The All Ordinaries index finished the week ending January 25 up another 0.5%, taking the index above its 100 days moving average (DMA) for the first time since early October last year. The index also closed just 2% below its 200 DMA. Of the 474 stocks currently comprising the index, only 189 shares (40%) ended the week above their respective 100 DMAs. Two hundred forty-eight stocks were up for the week, while 226 names ended the week flat or down.
The index was able to hoist itself back into the trading range established during much of last year. This week will be crucial to see whether it can hold above the 5940 resistance level and push back up into the range, or whether this will turn out to be a last point of supply resulting in further distribution especially, as the index creeps closer to its 200 DMA.
Looking inside the market, we see that the dominant Financials, Materials and Healthcare sectors were the worst performers during the week, while the Energy, Consumer Discretionary and Information Technology sectors were the best performing sectors during the week.

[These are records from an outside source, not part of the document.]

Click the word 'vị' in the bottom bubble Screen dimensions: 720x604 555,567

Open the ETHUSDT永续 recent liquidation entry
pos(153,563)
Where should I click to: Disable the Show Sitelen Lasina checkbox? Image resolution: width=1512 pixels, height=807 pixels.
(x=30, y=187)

Despite the rally in Consumer Discretionary stocks now completing its third consecutive week, it has not been enough to re-establish the uptrend, which is an ominous sign for the overall domestic economy.
Financials are in a clear downtrend and have been since peaking in May 2017. This downtrend only accelerated in October 2018 and has been driven to a considerable extent by the performance of the big banks – CBA, WBC, ANZ and NAB, which is an ominous sign for the domestic economy. It would be positive if the long term support level could hold at 5696. However, this is looking unlikely as the sector is again declining today.

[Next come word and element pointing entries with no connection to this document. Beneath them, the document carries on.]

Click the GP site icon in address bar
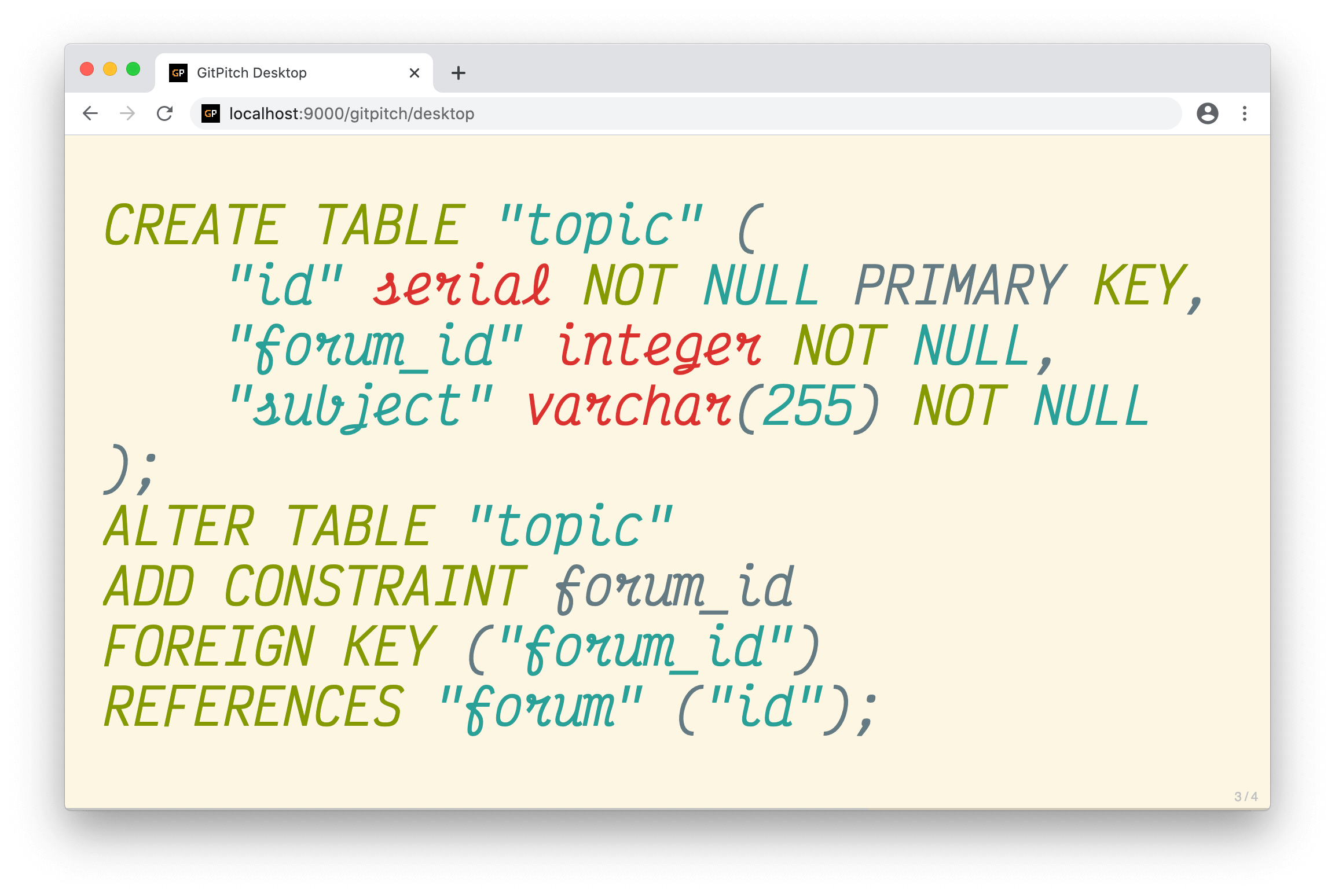The image size is (1335, 896). pyautogui.click(x=211, y=113)
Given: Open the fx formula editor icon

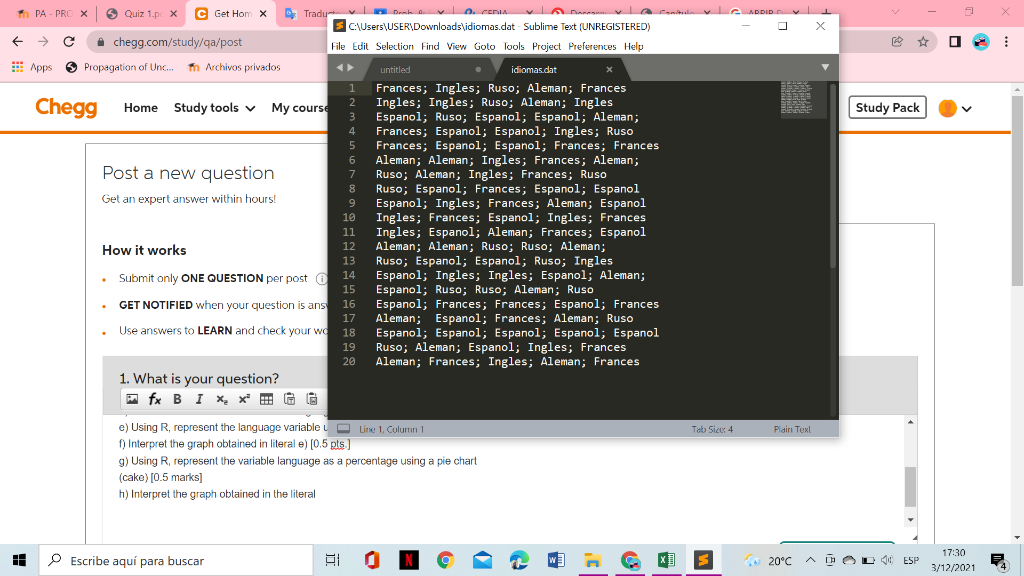Looking at the screenshot, I should (x=155, y=399).
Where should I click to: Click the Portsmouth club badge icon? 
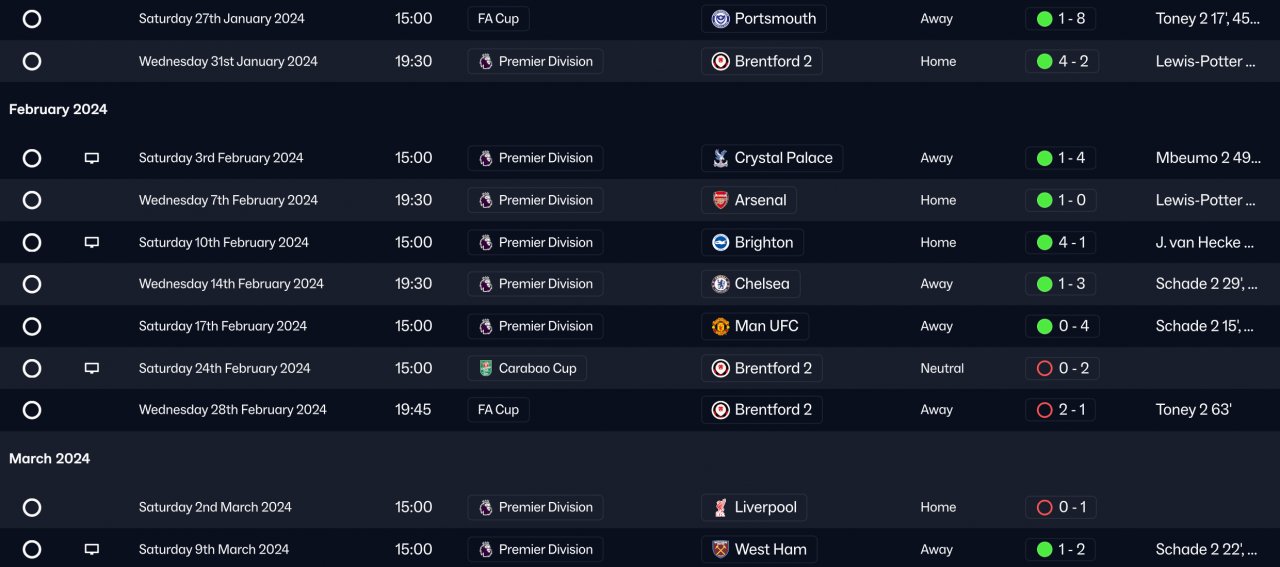(x=720, y=19)
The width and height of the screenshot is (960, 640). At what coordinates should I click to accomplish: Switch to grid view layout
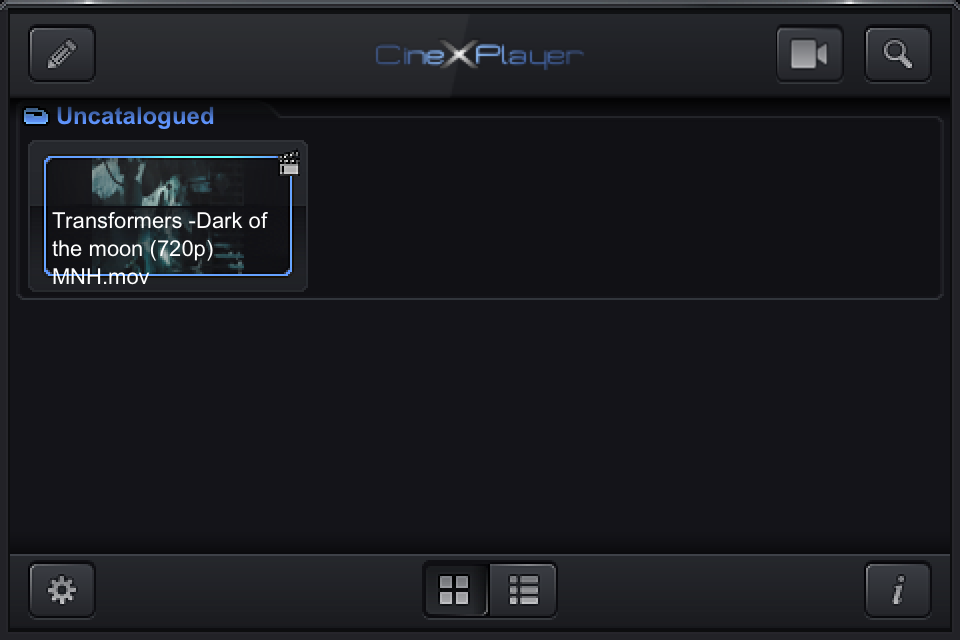[454, 590]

Consumer Discretionary stocks have held up much better over the last few years than the financials. The sector has been in an uptrend since the beginning of 2015 trading within a well-established channel since then. However, it has now come under selling pressure beginning in September 2018, with the bottom of the trading channel penetrated in early November and now looks to be in distribution mode.

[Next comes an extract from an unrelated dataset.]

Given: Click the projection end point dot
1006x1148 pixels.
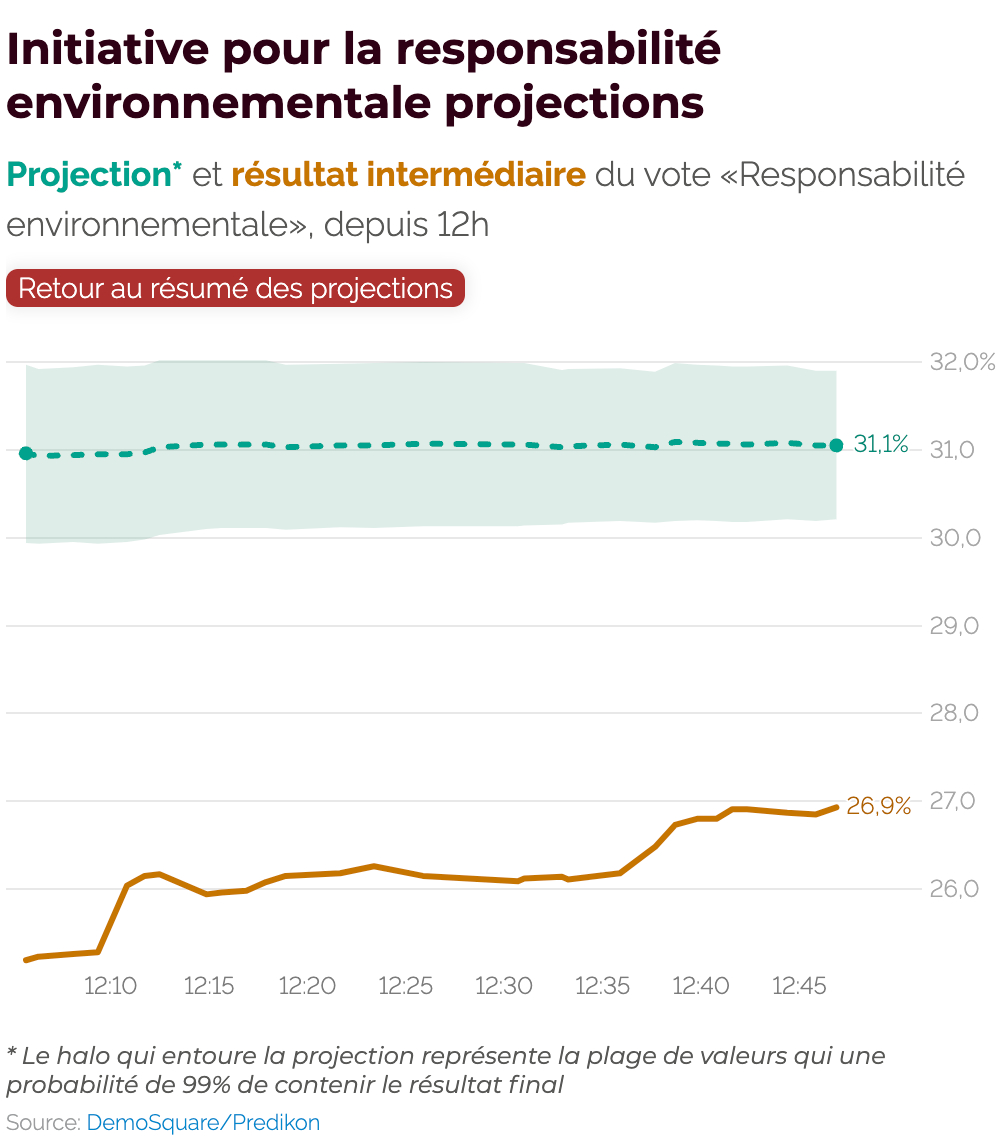Looking at the screenshot, I should pyautogui.click(x=836, y=445).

While the sector average is up nearly 10% from the December 24 low, it has so far failed to reclaim its 100 or 200 DMA or to move back into the up-trending channel which is another ominous sign for the domestic economy. Stock prices lead the economy, and in this case, another one of the critical cyclical sectors is showing signs of deterioration.
A look at some of the individual consumer names provides an even deeper insight.
Accent Group (AX1)
Former leader Accent Group (AX1) is now trading below its 100 and 200 DMA having broken below a clearly defined trading range in October 2018. In December a test was made of the bottom of this range and what was once a support zone has now become resistance for the stock, illustrating a definite change in behaviour.
We see a similar picture in Lovisa (LOV). The stock began selling down below support in September and October last year. There was an equilibrium of buyers and sellers for a time at around the $10 level before sellers finally overwhelmed buyers forcing the stock quickly lower. It seems to be now trying to establish another trading range. However, it is too early to tell whether this is the case or whether the stock will continue to step lower.
JB Hi-Fi (JBH)
JB Hi-Fi (JBH) has been in a trading range since mid-es 2017, having been a reasonably profitable stock to own since the end of 2014. It is now starting to show signs that distribution is underway with a significant sign of weakness in December 2018, breaking below the bottom of the long-held trading range. The stock has since traded back up into the range, with a strong performance last week in concert with the rest of the sector however this might merely prove to be a final point of supply before further distribution unfolds.
Harvey Norman (HVN)
The chart for Harvey Norman (HVN) looks remarkably similar to the chart above depicting JBH. However, for HVN the lower bounds of the range were penetrated much earlier, in April 2018. There is still some buying support around the $3.50 level. However just as we said regarding JBH, this might again prove to be a last point of supply before the stock trades lower, especially if the economy begins to show clear signs of deterioration.
Nick Scali (NCK)
Nick Scali (NCK) is another former leader that showed significant outperformance from late 2014 until it peaked in early 2017. Since then the stock has been in a very well defined trading range, the lower bounds of which were established in June 2017. The stock has been under substantial selling pressure since August 2018 with a significant sign of weakness in October 2018 when the stock broke below support on heavy volume.
The strength shown last week was on low volume, and it remains to be seen whether there is enough demand at these levels to provide the stopping action required to create a new support zone.
A point on value
JBH, NCK, AX1 and HVN are all among the cheapest quintile of stocks in the index, as calculated by a composite of value measures. While this does give us an indication of the level of pessimism surrounding the sector, it’s important to note that these valuation metrics are measures of past fundamental performance. The share price action of these consumer companies, especially the retailers does not bode well for earnings going forward, especially over the critical December period.
Similarly, though not quite as stark, the large banking stocks are also showing up at the cheap end of the value spectrum.
Cyclical stocks leading the economy?
We contend that in many instances, the stock market leads the economy. Banks and retailers are cyclical industries and the weakness of these stocks (last week notwithstanding in Consumer Discretionary stocks), cannot be ignored, especially as it hints at the strength (or in this case weakness) of the overall economy.